Linux malloc considerations
The Linux GNU C run time includes a default malloc implementation that is optimized for
multi-threading and medium sized allocations. For smaller allocations (less than the
MMAP_THRESHOLD), the default malloc implementation allocates blocks of storage with sbrk()
called arenas, which are then suballocated for smaller malloc requests. Larger allocations
(greater than MMAP_THRESHOLD) are allocated by an anonymous mmap, one per request.
The default values are listed here:
DEFAULT_MXFAST 64 (for 32-bit) or 128 (for 64-bit)

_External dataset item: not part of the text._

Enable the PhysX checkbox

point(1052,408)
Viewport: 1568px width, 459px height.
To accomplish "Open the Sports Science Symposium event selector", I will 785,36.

DEFAULT_TRIM_THRESHOLD 128 * 1024
DEFAULT_TOP_PAD 0
DEFAULT_MMAP_THRESHOLD 128 * 1024
DEFAULT_MMAP_MAX 65536
Storage within arenas can be reused without kernel intervention. The default malloc
implementation uses trylock techniques to detect contentions between POSIX threads, and
then tries to assign each thread its own arena. This action works well when the same thread
frees storage that it allocates, but it does result in more contention when malloc storage is
passed between producer and consumer threads. The default malloc implementation also
tries to use atomic operations and more granular and critical sections (lock and unlock) to
enhance parallel thread execution, which is a trade-off for better multi-thread execution at the
expense of a longer malloc path length with multiple atomic operations per call.
Large allocations (greater than MMAP_THRESHOLD) require a kernel syscall for each malloc()
and free(). The Linux Virtual Memory Management (VMM) policy does not allocate any real
memory pages to an anonymous mmap() until the application touches those pages. The
benefit of this policy is that real memory is not allocated until it is needed. The downside is
that, as the application begins to populate the new allocation with data, the application
experiences multiple page faults, on first touch to allocate and zero fill the page. This situation
means that on the initial touching of memory, there is more processing then, as opposed to
the earlier timing when the original mmap is done. In addition, this first touch timing can
impact the NUMA placement of each memory page.
Such storage is unmapped by free(), so each new large malloc allocation starts with a flurry
of page faults. This situation is partially mitigated by the larger (64 KB) default page size of
the Red Hat Enterprise Linux and SUSE Linux Enterprise Server on Power Systems; there
are fewer page faults than with 4 KB pages.